Stored items
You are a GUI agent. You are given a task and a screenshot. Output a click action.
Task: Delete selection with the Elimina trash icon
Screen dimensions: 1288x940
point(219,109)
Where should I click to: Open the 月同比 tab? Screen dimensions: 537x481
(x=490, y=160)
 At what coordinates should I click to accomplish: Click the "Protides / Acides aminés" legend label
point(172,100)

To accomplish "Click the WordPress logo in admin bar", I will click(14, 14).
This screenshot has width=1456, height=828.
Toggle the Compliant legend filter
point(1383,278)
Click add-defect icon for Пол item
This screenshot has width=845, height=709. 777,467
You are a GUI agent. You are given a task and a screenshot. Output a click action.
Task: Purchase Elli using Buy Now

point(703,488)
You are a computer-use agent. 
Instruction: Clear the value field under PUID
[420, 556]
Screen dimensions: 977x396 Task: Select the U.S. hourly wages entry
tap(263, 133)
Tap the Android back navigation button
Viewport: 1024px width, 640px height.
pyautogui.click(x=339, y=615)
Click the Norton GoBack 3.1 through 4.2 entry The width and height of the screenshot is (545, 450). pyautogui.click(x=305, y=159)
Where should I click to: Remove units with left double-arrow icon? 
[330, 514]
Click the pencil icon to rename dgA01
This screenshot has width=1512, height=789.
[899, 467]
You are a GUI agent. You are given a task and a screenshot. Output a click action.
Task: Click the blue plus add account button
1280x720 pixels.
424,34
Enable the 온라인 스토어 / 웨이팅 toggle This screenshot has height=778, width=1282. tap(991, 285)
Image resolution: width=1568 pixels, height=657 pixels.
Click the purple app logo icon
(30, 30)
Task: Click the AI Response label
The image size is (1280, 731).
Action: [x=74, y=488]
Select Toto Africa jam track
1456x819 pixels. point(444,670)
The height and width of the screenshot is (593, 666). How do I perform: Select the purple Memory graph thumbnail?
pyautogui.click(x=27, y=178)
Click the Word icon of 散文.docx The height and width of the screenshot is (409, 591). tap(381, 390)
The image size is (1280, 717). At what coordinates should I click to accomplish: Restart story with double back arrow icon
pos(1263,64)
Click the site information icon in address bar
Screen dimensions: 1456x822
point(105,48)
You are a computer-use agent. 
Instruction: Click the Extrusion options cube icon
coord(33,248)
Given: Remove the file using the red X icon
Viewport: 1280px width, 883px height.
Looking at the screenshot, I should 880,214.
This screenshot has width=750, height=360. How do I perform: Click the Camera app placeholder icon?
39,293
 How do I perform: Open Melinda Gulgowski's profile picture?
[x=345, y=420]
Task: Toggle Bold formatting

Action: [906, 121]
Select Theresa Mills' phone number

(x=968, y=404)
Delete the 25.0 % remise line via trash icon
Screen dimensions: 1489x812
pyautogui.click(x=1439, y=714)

GIVEN TASK: Reproduce the data verbatim from its first line through the line containing "pyautogui.click(x=339, y=615)", with both ends included.

EXERCISE RESPONSE:
You are a GUI agent. You are given a task and a screenshot. Output a click action.
Task: Delete selection with the Elimina trash icon
Screen dimensions: 1288x940
point(219,109)
Where should I click to: Open the 月同比 tab? Screen dimensions: 537x481
(x=490, y=160)
 At what coordinates should I click to accomplish: Click the "Protides / Acides aminés" legend label
point(172,100)

To accomplish "Click the WordPress logo in admin bar", I will click(14, 14).
This screenshot has width=1456, height=828.
Toggle the Compliant legend filter
point(1383,278)
Click add-defect icon for Пол item
This screenshot has width=845, height=709. 777,467
You are a GUI agent. You are given a task and a screenshot. Output a click action.
Task: Purchase Elli using Buy Now

point(703,488)
You are a computer-use agent. 
Instruction: Clear the value field under PUID
[420, 556]
Screen dimensions: 977x396 Task: Select the U.S. hourly wages entry
tap(263, 133)
Tap the Android back navigation button
Viewport: 1024px width, 640px height.
pyautogui.click(x=339, y=615)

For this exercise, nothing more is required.